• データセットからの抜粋
--*--

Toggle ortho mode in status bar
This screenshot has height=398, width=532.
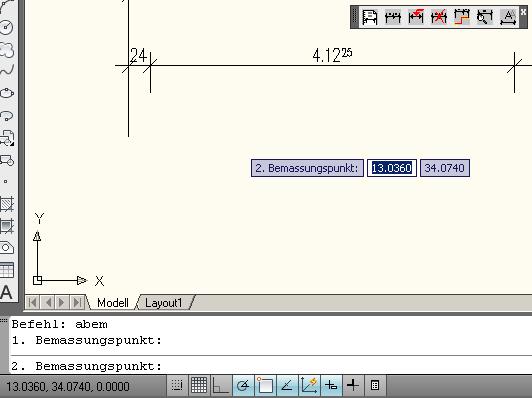point(221,385)
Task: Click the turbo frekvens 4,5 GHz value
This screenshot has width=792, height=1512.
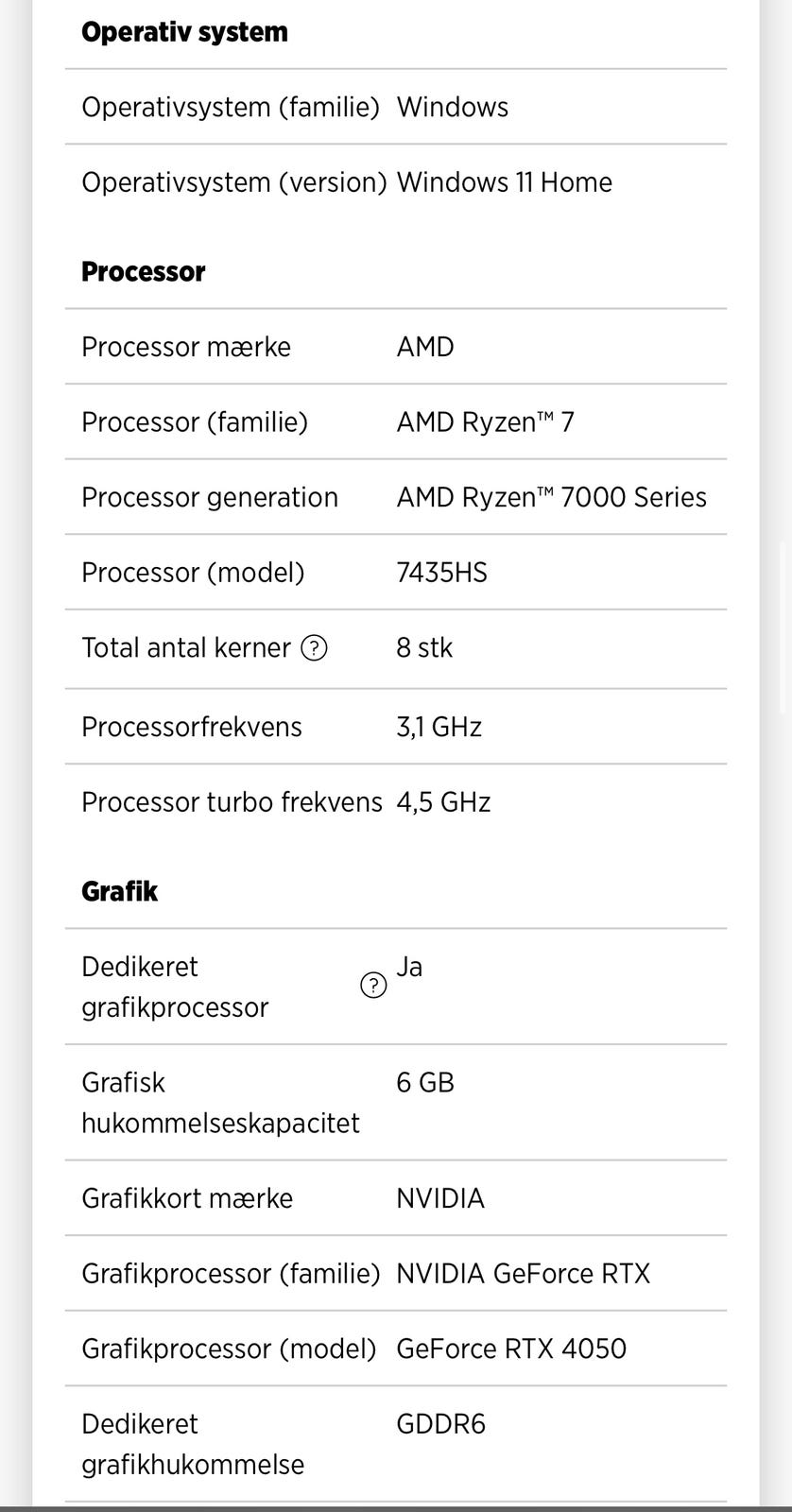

--*--

• 作業内容
上のすべての行を指示文も含めて改めて示し、回答に含まれる座標の数値を1.35倍に拡大して整数に丸めてください（0.5は切り上げます）。画像は回答に含めないでください。

• 解答
Toggle ortho mode in status bar
This screenshot has height=398, width=532.
point(298,520)
Task: Click the turbo frekvens 4,5 GHz value
This screenshot has width=792, height=1512.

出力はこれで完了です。